Mizar's expression tightened, a flicker of offense in his voice. "My uncle? He'd never harm a child. Your fear underestimates him. Mary deserves the best of the best, and I can make sure she gets it."

Dorea nodded slowly. "Mizar has a point. You can't undo what happened to you, Marius, but Mary's future doesn't have to be burdened by it."

Marius shifted uneasily, glancing at Mary and then at the others. Carina's brow furrowed, and Callum's arms crossed tightly.

"So, what does this mean for Mary?" Carina asked, voice firm but uncertain. "How does she learn? What happens now?"

Rigel, still processing, added quietly, "And you said Mizar's a Lord? What does that even mean for us?"

Dorea took a deep breath. "Mizar is Lord Black-Shafiq. That name carries weight—not just here in the UK but throughout the magical world. He's important, and he's here because he wants to help Mary."

Dorea looked at Mary, who sat quietly clutching her jumper, then back at the family. "Mary is supposed to start Hogwarts next year. That's where young witches and wizards go to learn how to control and use their magic. It's a school like no other, with professors, houses, and rules… a place where she'll find others like her."

Carina's eyes widened. "So she's going to school for magic? Like… really?"

"Yes," Marius said softly. "She has to learn to control her powers.

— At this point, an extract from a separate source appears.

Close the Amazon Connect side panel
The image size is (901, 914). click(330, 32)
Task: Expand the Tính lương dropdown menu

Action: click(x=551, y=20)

Hogwarts will teach her everything—from spells to potions to how to protect herself."

Callum shook his head, still trying to grasp it all. He turned to Dorea. "And you say Mizar can help with this?"

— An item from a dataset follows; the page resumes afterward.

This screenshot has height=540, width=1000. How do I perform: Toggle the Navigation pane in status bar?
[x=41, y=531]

Mizar nodded. "I can offer her patronage. While I can't undo your father's banishment from the Black family, I can become her godfather. I'll protect her, support her, and make sure she has every opportunity."

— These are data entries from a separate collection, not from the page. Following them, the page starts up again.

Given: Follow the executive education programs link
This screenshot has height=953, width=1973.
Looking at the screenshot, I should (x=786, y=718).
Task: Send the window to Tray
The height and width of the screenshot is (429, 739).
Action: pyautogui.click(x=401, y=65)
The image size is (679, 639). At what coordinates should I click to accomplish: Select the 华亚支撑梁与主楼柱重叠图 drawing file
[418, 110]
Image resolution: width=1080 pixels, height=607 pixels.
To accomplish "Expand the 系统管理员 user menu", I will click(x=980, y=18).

Dorea chimed in gently, "This is a new chapter for all of you. But with the right guidance, Mary can thrive."

Marius exhaled, shoulders hunched under the weight of memory. "I didn't want this for her. For any of you. I wanted you safe."

"But she's not just yours anymore," Mizar said softly. "She's ours too."

Callum stepped towards his daughter, placing a protective hand on her shoulder. "And this… this Hogwarts, it's safe? Really?"

Mizar met his gaze steadily. "It's as safe as anywhere magical ever is. And she'll be watched. Taught. Protected."

Finally, Mary spoke, her voice small but steady:

"If he's my godfather… does that mean I get to learn from him too?"

Mizar smiled, kneeling down to meet her eye to eye.

"You get to learn from the best, Mary. Starting now."